Records drawn from a dataset:
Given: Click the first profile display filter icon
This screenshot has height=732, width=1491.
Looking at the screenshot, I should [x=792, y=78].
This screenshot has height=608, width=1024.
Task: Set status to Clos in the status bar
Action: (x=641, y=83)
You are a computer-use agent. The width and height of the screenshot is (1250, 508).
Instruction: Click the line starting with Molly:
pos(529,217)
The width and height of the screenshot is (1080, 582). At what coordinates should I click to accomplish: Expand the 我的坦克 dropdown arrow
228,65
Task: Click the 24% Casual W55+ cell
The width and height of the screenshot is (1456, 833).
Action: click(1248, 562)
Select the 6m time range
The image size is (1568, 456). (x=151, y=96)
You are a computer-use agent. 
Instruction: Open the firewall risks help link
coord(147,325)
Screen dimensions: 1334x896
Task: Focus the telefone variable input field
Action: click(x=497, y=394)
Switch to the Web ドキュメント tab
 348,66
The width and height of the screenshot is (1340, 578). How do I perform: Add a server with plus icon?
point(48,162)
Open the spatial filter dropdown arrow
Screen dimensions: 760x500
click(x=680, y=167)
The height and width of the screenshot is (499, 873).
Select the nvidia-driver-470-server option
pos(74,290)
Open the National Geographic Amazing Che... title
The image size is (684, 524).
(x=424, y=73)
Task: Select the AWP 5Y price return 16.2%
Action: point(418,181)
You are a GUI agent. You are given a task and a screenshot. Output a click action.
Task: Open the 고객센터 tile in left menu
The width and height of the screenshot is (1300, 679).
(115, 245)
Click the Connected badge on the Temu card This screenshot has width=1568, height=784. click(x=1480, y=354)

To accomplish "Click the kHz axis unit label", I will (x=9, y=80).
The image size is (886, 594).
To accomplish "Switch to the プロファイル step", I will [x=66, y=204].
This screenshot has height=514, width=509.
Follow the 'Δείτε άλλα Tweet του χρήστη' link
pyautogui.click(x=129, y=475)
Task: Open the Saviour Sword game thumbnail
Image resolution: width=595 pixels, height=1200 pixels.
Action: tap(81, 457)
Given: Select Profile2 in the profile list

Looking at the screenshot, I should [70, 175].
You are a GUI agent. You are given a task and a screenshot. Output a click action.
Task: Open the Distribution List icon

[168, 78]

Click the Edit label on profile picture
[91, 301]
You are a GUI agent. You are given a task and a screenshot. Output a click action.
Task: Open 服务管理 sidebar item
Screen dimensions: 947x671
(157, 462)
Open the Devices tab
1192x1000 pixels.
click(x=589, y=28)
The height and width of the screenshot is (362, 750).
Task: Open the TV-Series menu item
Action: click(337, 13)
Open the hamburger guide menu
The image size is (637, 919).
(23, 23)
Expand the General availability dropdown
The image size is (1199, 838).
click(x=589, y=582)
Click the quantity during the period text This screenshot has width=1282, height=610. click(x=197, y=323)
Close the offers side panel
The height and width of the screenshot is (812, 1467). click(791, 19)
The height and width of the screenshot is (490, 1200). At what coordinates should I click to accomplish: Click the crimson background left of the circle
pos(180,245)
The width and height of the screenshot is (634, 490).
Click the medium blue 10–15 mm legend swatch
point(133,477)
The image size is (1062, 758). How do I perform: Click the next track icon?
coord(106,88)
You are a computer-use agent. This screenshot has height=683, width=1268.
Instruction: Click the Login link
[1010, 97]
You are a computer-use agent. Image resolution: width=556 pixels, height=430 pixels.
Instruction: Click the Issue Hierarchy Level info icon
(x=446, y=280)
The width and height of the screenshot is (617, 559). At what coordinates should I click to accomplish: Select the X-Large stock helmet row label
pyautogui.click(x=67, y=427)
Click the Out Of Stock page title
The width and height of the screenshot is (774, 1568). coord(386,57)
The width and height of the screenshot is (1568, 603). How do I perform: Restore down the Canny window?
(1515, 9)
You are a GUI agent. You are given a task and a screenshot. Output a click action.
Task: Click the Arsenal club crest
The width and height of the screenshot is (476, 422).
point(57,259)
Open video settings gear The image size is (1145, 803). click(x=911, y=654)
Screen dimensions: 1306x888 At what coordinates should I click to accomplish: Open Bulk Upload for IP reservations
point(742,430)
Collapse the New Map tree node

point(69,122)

What is needed: Could you restate word for word the lines above, from the one that contains "The width and height of the screenshot is (1340, 578)." through the one that contains "Click the Connected", and no others?

Output below:
The width and height of the screenshot is (1340, 578). How do I perform: Add a server with plus icon?
point(48,162)
Open the spatial filter dropdown arrow
Screen dimensions: 760x500
click(x=680, y=167)
The height and width of the screenshot is (499, 873).
Select the nvidia-driver-470-server option
pos(74,290)
Open the National Geographic Amazing Che... title
The image size is (684, 524).
(x=424, y=73)
Task: Select the AWP 5Y price return 16.2%
Action: point(418,181)
You are a GUI agent. You are given a task and a screenshot. Output a click action.
Task: Open the 고객센터 tile in left menu
The width and height of the screenshot is (1300, 679).
(115, 245)
Click the Connected badge on the Temu card This screenshot has width=1568, height=784. click(x=1480, y=354)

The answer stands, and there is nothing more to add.